■ STATED GOAL 1:
In the article on the band Tone, who recorded the group's first CD, Build?
■ STATED GOAL 2:
Reproduce a passage from the article on the band Tone word for word, starting with "While Tone's first" and going on through "Pony's David Uskovich.".
■ STATED GOAL 3:
How would the article on the band Tone go on after its last sentence? Write the next part.

■ EXTRACT TO READ:
= Tone (DC band) =

American post-rock band

Tone is an instrumental post-rock band that formed in Washington, DC, in 1991. The group creates dynamic instrumental music using multiple electric guitars. While its two founding members, guitarist Norm Veenstra and drummer Gregg Hudson, have remained constant through most of the group's history, Tone has also included former, current, or future members of Government Issue (Mitch Parker), Edsel (Nick Pellicciotto), Pitchblende (Justin Cherno), Velocity Girl (Jim Spellman and Kelly Riles, now known as Kelly Young), Thud (Gregg Hudson, Adam Rutland, and Bob Dotolo), Teen Idles (Geordie Grindle), Unrest (Phil Krauth), Wharton Tiers Ensemble (Kevin Kim), Strange Boutique (Steve Willett), Caligari (Dennis Kane), Smart Went Crazy (Hillary Soldati), Raymi (Gustavo Vargas), and Night Streets (Charles Andrews). Veenstra has stated in interviews that the band would never have fewer than three guitarists.

Tone has released albums on Kora Records, Neurot, Dischord, and Independent Project Records.

== Band History ==
=== 1991-1995: Formation, early years, and Build ===
Norm Veenstra and Gregg Hudson worked together at the 9:30 Club in Washington, DC, where Veenstra was the General Manager and Hudson, who would later become the Office Manager, made the infamous F Street pizza for the bands when he wasn't working security or bar-backing. Hudson was drumming for THUD when he and Veenstra decided to start a band together based on shared influences and interests.

While Tone's first shows were often described as relentlessly raw, by the time of their first recording sessions in 1993 and 1994 they had evolved into a more precise, if not polished, approach. The group's first CD, Build, was a mini-album of six songs and was recorded by Frank Marchand and Rob Christiansen (of Eggs).

===1996-2000: Sustain and Structure===
From there, Tone began to add more variety to their tonal palette and their song structures. The band recorded two albums with Robert Poss from Band of Susans: 1996's Sustain and 2000's Structure. Still entranced with the hypnotic possibilities of drone and repetition, Tone added an unexpected emotional depth to their growing rhythmic sophistication. Phil Krauth was the drummer for Sustain; Hudson had temporarily moved to L.A. to write music with Distorted Pony's David Uskovich.

■ DATA SECTION:
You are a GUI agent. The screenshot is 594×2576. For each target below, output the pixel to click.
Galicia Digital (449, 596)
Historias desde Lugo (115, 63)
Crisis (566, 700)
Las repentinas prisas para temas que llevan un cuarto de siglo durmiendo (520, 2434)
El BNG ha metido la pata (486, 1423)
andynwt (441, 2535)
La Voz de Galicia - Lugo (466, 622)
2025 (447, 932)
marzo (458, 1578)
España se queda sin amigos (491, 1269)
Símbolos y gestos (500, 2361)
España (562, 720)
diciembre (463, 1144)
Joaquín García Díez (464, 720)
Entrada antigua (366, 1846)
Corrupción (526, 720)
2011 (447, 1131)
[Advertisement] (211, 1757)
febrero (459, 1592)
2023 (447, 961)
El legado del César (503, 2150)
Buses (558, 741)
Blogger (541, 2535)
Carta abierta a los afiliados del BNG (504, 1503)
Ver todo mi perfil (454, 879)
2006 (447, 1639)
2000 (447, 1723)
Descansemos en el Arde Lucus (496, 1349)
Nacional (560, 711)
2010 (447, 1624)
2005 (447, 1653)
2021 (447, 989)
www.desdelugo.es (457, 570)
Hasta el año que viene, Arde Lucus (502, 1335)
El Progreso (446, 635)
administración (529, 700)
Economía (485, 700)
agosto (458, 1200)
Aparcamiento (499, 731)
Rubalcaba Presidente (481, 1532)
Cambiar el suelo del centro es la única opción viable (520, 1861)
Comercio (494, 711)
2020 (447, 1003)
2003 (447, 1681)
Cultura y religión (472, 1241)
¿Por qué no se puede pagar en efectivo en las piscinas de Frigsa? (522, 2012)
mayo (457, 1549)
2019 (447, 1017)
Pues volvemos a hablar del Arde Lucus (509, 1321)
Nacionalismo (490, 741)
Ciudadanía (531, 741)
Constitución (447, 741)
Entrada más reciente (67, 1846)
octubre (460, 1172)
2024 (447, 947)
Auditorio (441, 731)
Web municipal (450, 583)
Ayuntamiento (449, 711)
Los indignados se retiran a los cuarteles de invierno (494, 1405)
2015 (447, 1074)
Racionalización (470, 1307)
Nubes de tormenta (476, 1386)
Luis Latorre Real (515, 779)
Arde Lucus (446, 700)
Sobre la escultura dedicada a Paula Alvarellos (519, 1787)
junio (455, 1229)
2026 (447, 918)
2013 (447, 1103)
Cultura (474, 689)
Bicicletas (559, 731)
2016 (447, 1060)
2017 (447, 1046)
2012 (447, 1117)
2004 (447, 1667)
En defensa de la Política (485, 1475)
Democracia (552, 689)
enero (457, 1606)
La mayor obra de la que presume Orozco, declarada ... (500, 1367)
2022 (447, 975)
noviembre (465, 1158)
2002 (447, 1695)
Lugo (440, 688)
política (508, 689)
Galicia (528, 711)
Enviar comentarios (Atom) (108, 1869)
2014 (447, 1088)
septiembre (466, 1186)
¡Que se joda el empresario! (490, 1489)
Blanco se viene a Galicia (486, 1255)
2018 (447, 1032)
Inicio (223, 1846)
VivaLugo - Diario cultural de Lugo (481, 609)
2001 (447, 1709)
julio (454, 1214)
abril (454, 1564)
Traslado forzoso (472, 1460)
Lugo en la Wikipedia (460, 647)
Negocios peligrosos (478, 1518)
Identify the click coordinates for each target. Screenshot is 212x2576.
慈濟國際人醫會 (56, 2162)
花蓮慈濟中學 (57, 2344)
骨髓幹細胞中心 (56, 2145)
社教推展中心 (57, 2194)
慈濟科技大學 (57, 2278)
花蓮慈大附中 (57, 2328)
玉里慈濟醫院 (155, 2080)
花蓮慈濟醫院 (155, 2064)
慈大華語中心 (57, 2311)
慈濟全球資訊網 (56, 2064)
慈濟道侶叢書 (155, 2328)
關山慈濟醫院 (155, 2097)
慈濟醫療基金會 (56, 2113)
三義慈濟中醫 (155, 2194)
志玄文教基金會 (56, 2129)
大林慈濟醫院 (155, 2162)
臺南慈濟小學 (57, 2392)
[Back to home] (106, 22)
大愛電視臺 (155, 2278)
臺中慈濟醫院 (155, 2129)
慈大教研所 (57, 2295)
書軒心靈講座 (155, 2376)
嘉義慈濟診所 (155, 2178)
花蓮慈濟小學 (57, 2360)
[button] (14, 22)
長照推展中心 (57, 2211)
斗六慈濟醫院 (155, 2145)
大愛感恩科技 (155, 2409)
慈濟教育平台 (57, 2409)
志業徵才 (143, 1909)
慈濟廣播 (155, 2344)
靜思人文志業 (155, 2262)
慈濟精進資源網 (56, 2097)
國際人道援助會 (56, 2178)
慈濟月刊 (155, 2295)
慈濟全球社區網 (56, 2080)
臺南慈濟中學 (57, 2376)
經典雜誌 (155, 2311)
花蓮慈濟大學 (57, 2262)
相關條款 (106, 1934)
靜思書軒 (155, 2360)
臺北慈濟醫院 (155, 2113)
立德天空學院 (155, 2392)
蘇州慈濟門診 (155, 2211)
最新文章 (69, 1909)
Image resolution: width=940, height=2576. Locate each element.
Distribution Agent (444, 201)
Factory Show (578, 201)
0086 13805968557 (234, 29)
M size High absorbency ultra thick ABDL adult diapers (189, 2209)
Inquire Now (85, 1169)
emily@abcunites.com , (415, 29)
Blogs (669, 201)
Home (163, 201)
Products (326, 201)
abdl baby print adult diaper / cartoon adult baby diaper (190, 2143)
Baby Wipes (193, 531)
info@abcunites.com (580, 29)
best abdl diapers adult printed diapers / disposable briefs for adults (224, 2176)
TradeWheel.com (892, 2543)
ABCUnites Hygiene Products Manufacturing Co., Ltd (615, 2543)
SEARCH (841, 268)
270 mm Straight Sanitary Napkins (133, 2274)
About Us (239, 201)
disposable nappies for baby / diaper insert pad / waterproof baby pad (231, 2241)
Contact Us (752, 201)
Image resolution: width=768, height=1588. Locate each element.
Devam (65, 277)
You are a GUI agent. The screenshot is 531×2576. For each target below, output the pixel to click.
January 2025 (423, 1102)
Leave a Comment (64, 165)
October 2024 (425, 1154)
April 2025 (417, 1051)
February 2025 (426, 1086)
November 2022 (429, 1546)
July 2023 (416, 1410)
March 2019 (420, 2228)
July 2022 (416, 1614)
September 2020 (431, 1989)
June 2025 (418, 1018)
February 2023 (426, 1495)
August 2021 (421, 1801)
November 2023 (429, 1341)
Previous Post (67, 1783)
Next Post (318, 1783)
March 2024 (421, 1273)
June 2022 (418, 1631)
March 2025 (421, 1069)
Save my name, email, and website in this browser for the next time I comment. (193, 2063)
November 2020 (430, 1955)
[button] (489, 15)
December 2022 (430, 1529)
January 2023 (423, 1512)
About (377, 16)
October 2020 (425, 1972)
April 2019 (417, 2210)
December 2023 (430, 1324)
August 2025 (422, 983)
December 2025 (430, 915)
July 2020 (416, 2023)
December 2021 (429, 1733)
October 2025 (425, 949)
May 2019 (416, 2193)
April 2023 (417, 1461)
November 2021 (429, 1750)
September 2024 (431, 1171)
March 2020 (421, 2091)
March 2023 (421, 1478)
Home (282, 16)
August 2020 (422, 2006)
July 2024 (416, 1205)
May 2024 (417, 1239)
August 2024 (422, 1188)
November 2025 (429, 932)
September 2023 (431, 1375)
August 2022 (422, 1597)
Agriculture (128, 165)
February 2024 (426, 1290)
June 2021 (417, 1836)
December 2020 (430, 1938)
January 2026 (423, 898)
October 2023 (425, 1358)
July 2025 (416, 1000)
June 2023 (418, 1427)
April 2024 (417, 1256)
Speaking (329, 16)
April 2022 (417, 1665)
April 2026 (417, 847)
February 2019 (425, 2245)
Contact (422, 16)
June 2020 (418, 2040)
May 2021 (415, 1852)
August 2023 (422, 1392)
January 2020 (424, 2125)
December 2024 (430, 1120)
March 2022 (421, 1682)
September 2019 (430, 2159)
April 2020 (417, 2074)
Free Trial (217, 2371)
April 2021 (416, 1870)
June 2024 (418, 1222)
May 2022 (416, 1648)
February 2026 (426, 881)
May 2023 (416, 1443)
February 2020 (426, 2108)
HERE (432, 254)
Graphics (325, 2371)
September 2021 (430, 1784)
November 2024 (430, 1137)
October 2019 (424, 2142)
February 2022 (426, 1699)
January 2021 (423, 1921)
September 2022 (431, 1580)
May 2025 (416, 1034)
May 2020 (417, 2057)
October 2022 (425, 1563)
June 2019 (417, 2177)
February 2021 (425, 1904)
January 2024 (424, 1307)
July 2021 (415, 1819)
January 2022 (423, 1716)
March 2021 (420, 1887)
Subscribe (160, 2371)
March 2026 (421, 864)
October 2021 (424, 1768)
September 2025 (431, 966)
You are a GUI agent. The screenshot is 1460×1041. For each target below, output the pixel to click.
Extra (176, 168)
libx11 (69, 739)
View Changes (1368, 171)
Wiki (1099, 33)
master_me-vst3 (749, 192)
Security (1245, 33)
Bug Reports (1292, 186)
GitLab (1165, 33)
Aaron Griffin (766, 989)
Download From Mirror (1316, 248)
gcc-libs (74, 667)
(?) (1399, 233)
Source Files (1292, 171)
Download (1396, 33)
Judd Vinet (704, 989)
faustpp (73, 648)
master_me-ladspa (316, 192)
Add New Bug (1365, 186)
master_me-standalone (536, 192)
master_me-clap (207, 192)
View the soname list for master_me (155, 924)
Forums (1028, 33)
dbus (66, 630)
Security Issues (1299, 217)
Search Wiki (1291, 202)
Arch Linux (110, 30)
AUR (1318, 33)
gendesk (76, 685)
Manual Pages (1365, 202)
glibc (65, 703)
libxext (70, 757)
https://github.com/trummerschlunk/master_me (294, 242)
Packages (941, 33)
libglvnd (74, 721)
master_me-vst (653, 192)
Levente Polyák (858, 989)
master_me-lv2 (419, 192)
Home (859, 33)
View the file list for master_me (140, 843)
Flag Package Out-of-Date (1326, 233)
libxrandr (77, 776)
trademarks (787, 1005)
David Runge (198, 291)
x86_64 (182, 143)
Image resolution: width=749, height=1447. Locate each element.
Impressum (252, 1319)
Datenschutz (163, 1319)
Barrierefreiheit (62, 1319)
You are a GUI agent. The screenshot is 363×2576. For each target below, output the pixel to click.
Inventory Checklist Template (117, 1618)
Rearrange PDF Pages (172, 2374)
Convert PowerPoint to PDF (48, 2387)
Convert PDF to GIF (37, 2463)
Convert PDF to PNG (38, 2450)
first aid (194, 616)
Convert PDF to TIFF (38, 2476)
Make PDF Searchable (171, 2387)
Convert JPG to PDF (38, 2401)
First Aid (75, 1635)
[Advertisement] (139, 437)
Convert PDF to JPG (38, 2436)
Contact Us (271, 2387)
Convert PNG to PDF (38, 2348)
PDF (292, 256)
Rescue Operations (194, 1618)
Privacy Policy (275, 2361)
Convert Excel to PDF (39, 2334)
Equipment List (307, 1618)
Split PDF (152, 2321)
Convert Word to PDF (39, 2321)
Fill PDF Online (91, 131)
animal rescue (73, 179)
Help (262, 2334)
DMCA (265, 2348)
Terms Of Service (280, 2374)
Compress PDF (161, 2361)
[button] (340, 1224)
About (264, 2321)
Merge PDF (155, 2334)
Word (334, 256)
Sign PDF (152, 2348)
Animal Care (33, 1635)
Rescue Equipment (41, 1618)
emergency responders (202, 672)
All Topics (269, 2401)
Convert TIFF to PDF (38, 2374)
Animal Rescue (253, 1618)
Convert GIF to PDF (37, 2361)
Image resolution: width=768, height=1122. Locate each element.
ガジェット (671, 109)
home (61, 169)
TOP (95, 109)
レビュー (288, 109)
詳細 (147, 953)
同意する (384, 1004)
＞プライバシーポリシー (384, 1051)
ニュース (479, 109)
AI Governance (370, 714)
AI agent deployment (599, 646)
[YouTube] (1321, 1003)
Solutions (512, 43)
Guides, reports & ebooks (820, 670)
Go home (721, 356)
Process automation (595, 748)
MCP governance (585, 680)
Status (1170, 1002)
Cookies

■ EXERCISE OUTPUT 1:
Frank Marchand and Rob Christiansen (of Eggs).

■ EXERCISE OUTPUT 2:
While Tone's first shows were often described as relentlessly raw, by the time of their first recording sessions in 1993 and 1994 they had evolved into a more precise, if not polished, approach. The group's first CD, Build, was a mini-album of six songs and was recorded by Frank Marchand and Rob Christiansen (of Eggs).

===1996-2000: Sustain and Structure===
From there, Tone began to add more variety to their tonal palette and their song structures. The band recorded two albums with Robert Poss from Band of Susans: 1996's Sustain and 2000's Structure. Still entranced with the hypnotic possibilities of drone and repetition, Tone added an unexpected emotional depth to their growing rhythmic sophistication. Phil Krauth was the drummer for Sustain; Hudson had temporarily moved to L.A. to write music with Distorted Pony's David Uskovich.

■ EXERCISE OUTPUT 3:
In recording Structure in 1998 and 1999, Tone expanded its ranks to fourteen pieces, adding cello, tuba, trumpet, French horn, and trombone. The additional tonal textures helped bring a richer orchestral vibe to the mix while allowing for a more concentrated focus on arrangement. The result was described as "combining the attack of punk with progressive tendencies".

===2001-2009: Ambient Metals, Solidarity, and other collaborations, and Priorities===
Tone released a 7" Alhambra in 2002, marking the band's first appearance on vinyl. The recording was an outtake of material recorded with Poss, mixed together with Don Zientara from several recordings.

Tone also worked with J. Robbins (of Jawbox and Burning Airlines, as well as producer of Jets to Brazil and the Dismemberment Plan) to record its third album Ambient Metals, released in 2003 on Dischord Records. This was the first of Tone's albums to feature a second drummer, Andy Myers. The Chicago Tribune writes of Ambient Metals: "Tone emphasizes widescreen melodies and ringing timbres, striking unison chords that radiate clouds of overtones over surging martial rhythms." Andrew Beaujon of the Washington Post writes of Ambient Metals, "the instrumental ensemble Tone has an uncanny ability to summon the wide-open spaces of the American Southwest. That can be credited partly to leader Norm Veenstra's love of '80s sonic boomers such as Savage Republic and Nice Strong Arm, but it's his other great influence, the guitar orchestras of New York avant-garde composers Rhys Chatham and Glenn Branca, that gives Tone the muscle to suggest not just the desert's beauty, but its menace as well."

Solidarity was recorded by Robbins at Phase in College Park, MD, and mixed by Robbins at Inner Ear in 2004. Ignacio Coluccio of Maelstrom magazine writes of Solidarity: "The songs usually contain a wall of sound, but, oddly, a pleasing one (a little bit like Godspeed! You Black Emperor). A big part of Solidaritys compositional aspect is the build-up, almost all the songs have it and it's a definite plus, so it wouldn't be so crazy to call Tone a post-rock act. But no. A good way to summarize Solidarity would be 'ambient music'."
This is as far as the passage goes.